Paul Drake is the academic administrative leader of the Division of Social Sciences, comprised of nine academic departments - Anthropology, Cognitive Science, Communication, Economics, Ethnic Studies, Linguistics, Political Science, Psychology, and Sociology - each with a range of undergraduate and graduate programs. The Dean also oversees several interdisciplinary programs, including African and African-American Studies, California Cultures in Comparative Perspective, Cognitive Science, Comparative Immigration Studies, Critical Gender Studies, Education Studies, Human Development, International Studies, Latin American Studies, Law and Society, Middle East Studies, Science Studies, and Urban Studies and Planning.

Among other responsibilities, Dean Drake sets divisional goals; develops long range plans for the division; promotes high academic standards in instruction, scholarship and creative endeavors; promotes the needs of an outstanding, diverse faculty and student body; provides assistance to departments and programs in resource and space needs; facilitates academic recruitments and advancement of faculty; works with the administration, Academic Senate, and other academic units in the maintenance, innovation, development and implementation of needed programs; and represents the Social Sciences in various forums at the local, state and national levels.

Dean Drake, the first recipient of the Institute of the Americas Chair for Inter-American Affairs, is an internationally recognized scholar and teacher in the field of Latin American studies and a Distinguished Professor of Political Science at UCSD. He is also an Adjunct Professor in History and in the Graduate School of International Relations and Pacific Studies.

He received a Bachelor of Arts degree in international studies from Miami University, Ohio in 1966 and a doctorate in history from Stanford University in 1971. He joined the faculty at the University of Illinois in 1971 and was named director of the Center for Latin American and Caribbean Studies from 1979 - 1984, where his contributions as an administrator and academician brought him national attention.
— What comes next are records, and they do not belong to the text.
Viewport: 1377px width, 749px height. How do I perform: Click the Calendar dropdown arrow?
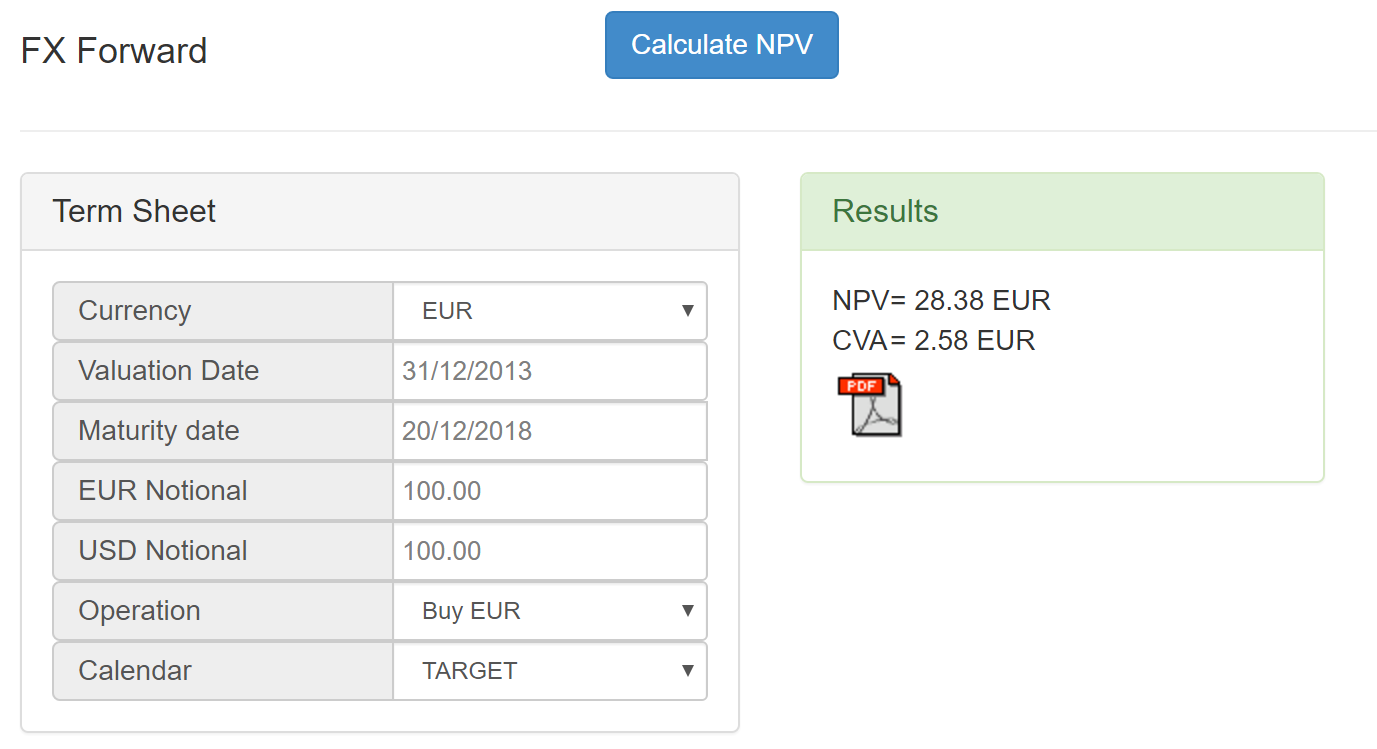tap(688, 671)
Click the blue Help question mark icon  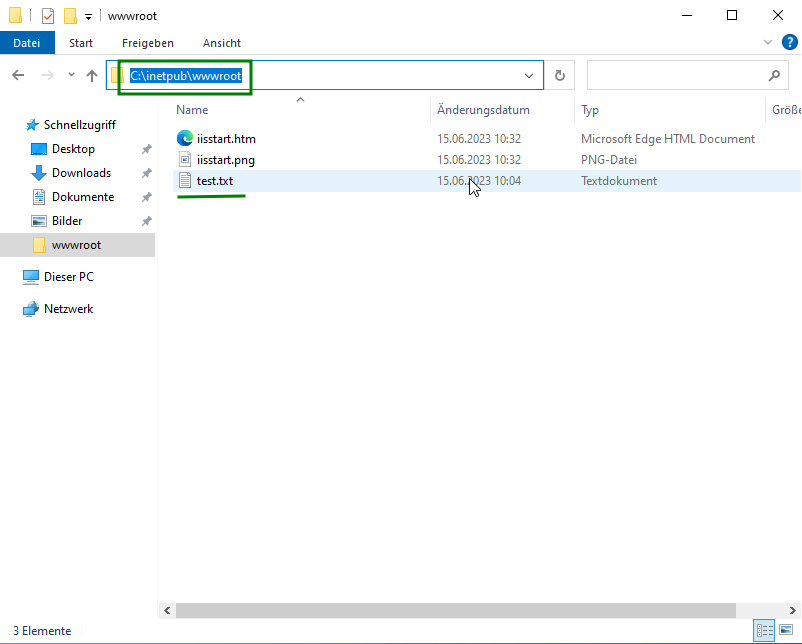pos(789,42)
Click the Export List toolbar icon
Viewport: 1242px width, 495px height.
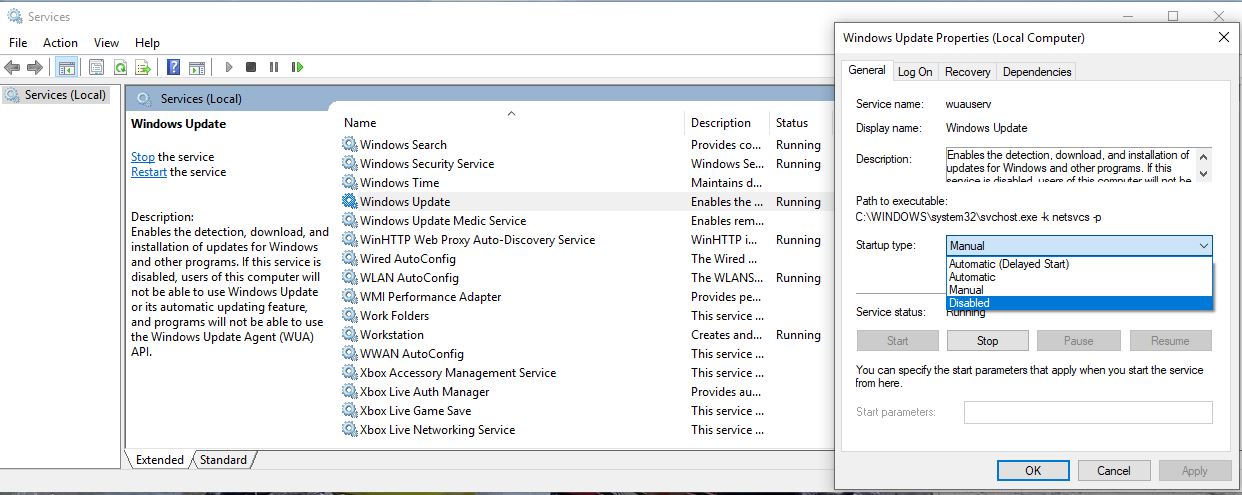click(143, 67)

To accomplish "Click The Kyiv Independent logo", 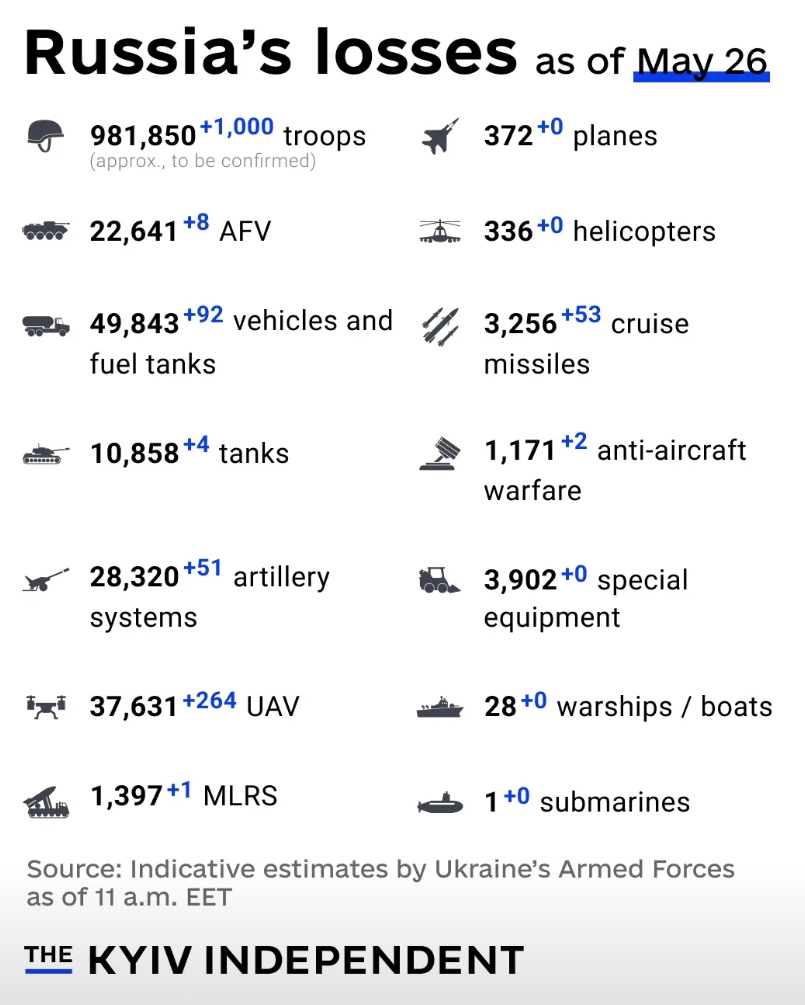I will tap(274, 959).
In 1984, Dean Drake came to UCSD. Since then he has been elected president of the Latin American Studies Association. In addition, he presided as chair of the Latin American Committee of the Social Science Research Council, and he was a visiting professor at the Universidad de los Andes in Colombia, Oxford University in England, the Universidad Catolica in Chile, and the Instituto Juan March in Spain. He also served as the director for UCSD's Center for Iberian and Latin American Studies, a founder of the Graduate School of International Relations and Pacific Studies, chair of the Department of Political Science, and interim director of the Center for Research in Educational Equity, Assessment, and Teaching Excellence. He became Dean of Social Sciences in 1995.

Dean Drake's scholarship focuses on Latin American Political economy, with a specialization on Chile. He is the author of Socialism and Populism in Chile (winner of the Herbert Bolton Prize for the best book of the year in Latin American History); The Money Doctor in the Andes (winner of the Bryce Wood Prize for the best book of the year in Latin American Studies); and Labor Movements and Dictatorships (winner of the Hubert Herring Prize for the best book of the year in Latin American Studies). He has edited or co-edited 7 other books, including Elections and Democratization in Latin America; Money Doctors, Foreign Debts, and Economic Reforms in Latin America; The Struggle for Democracy in Chile; and The Origins of Liberty; and State and Society in Conflict. He has also contributed over 50 articles to journals and anthologies. His current research examines democracy in Latin America.

Throughout his career, Dean Drake has been recognized as an outstanding teacher. He has been the principal advisor to several Ph.D.s He was named Distinguished Professor of the Year at UCSD in 1991.